There really is no one way to write a book. Or even to edit one, for that matter! Honestly, after being an editor for so many years, I still find the task of editing a manuscript monumental and nerve-wracking. In fact, most of the time, it is a task fraught with trauma and hair-pulling (not that I have much of it left anyway)!

Editing can be a very traumatic experience, but when both writer and editor work well together, the end product is something to behold. Lydia Teh, the author of Life’s Like That (2004) and Honk! If You’re Malaysian (2007), is one Malaysian writer who believes in and is not afraid of rewriting and revising; she is a joy to work with because she is really passionate about her work. She’s is indeed God’s gift to editors! Other passionate authors include Lee Su Kim, Adibah Amin, Tunku Halim and Xeus. They are always willing to go the extra mile to get the details right.

Writers should spend more time on punctuation because that’s where they are usually weak at. There’s nothing wrong with checking up on the basics of punctuation. Good punctuation brings clarity and makes writing more powerful.

Why the importance of self-editing? Firstly, there’re not many good editors to go round not only in Malaysia but elsewhere too. Good editors are hard to come by. Most publishers, sad to say, do not believe in investing in good editors or good editing skills. And good editing skills can only come from excellent writing and grammatical skills, good rewriting, revising and research skills, etc. Also, a disposition that is meticulous, detail-oriented and observant. And you can’t exactly learn these skills overnight, believe me. They come from years of experience editing, reading and writing. Yes, and lots of hard work, too. And there’s only so much an editor can do with a manuscript, what with the other duties that editors are obligated to do besides editing. Editors don’t just edit, you know. Therefore, writers must make an effort to ensure that their manuscripts are of an acceptable standard before editors work on them.

When typescripts or manuscripts are badly written, I would advise writers to rewrite them because it is too time-consuming and expensive an affair to have them edited and to be re-submitted for reconsideration at a later date.

I do wish things would improve.
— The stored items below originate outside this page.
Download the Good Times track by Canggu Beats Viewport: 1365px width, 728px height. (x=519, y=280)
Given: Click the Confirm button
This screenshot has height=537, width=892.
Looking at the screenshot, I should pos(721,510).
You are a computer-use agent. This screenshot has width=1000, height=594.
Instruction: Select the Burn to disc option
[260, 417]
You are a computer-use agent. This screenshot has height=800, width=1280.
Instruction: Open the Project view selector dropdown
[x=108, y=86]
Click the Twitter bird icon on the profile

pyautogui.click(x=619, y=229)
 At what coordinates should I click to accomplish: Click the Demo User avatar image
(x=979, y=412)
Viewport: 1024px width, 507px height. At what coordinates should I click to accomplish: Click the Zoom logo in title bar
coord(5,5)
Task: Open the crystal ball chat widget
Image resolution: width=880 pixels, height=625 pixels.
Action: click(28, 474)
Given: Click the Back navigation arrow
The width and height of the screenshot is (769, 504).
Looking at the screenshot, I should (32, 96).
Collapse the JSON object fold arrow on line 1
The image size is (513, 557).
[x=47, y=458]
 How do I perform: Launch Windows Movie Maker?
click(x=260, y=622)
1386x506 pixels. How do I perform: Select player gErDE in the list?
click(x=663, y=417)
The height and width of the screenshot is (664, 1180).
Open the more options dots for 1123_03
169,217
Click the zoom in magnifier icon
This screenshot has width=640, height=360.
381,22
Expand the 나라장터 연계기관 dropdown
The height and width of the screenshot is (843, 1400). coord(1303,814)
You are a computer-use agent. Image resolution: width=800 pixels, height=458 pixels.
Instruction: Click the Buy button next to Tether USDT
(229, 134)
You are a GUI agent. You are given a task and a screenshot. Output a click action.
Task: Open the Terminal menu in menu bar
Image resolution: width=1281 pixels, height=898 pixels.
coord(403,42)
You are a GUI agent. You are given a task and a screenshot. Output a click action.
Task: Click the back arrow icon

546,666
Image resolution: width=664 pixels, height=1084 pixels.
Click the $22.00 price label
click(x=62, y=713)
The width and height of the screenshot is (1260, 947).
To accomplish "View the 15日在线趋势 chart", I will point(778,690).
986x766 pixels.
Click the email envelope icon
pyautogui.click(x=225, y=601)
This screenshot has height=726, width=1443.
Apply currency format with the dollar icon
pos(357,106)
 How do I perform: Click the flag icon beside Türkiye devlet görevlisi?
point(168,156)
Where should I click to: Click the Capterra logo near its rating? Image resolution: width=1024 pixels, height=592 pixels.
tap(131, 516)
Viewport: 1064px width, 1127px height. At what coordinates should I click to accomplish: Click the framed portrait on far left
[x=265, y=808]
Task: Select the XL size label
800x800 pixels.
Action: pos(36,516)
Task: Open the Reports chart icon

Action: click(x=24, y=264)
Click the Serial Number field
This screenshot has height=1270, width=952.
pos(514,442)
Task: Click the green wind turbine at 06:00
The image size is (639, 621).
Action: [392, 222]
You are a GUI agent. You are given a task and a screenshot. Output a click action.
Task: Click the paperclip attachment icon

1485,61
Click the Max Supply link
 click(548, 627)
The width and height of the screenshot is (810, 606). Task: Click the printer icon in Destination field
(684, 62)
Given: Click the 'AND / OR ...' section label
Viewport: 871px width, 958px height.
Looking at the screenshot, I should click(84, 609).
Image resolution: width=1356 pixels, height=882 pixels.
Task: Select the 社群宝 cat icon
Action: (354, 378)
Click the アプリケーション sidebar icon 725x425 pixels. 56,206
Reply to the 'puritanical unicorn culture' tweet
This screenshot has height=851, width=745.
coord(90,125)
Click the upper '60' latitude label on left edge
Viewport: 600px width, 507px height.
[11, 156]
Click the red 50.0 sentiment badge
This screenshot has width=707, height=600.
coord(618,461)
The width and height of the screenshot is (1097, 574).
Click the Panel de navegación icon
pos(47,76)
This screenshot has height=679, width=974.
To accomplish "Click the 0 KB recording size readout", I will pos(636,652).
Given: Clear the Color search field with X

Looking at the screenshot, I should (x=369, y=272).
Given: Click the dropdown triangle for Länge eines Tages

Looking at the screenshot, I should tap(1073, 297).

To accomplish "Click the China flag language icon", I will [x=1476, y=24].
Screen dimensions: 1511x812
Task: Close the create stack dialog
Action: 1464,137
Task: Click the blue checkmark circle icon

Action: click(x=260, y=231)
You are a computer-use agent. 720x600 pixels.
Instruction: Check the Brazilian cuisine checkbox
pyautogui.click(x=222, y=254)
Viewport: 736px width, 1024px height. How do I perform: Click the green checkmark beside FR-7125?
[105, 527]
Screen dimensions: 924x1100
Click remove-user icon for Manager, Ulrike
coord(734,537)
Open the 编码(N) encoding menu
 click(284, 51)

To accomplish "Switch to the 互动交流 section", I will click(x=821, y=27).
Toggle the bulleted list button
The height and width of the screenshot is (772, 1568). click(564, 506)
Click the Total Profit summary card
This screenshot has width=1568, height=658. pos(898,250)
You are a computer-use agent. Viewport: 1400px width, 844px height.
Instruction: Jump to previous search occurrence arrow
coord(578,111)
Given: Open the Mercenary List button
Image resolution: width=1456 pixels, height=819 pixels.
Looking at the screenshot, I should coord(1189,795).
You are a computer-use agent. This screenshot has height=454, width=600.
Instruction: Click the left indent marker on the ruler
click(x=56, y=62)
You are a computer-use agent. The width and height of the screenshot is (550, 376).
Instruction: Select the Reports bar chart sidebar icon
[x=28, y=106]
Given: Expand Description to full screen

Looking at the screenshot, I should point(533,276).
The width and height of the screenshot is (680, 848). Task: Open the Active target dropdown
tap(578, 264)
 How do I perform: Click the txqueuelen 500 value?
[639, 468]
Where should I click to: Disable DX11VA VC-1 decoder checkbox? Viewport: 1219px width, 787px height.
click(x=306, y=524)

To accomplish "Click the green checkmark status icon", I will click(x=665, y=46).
Most of the manuscripts I receive are not only badly written but lack content or substance; there’s not much in the way of depth or breadth or width in the writing. It’s rare that I receive one that I can sink my teeth into.


Blogger Argus Lou said...

Hey, Eric. I'm not sure I covet your job. ;-) But I agree with you on all your points. Proof-reading is also very important for a polished finished product; publishers really should invest in it.

I was disappointed that 'Confessions of a Rubber Planter in 1950s Malaya' (Monsoon Books, 2007) was not as well proof-read as I'd expected. For e.g., several times 'of' was used instead of 'off' and 'your' became 'you'.

Saturday, June 30, 2007 2:25:00 AM  
Blogger Eric Forbes said...

Hello Joon Yee - Yes, there must be a better way to earn a living. But publishing is my life. I agree with what you say about proofreading. The only way to minimise spelling errors is various rounds of proofreading.

Saturday, June 30, 2007 4:15:00 AM  
Blogger Lydia Teh said...

Hi Eric

Thanks for the mention. Now gotta pull up my socks some more.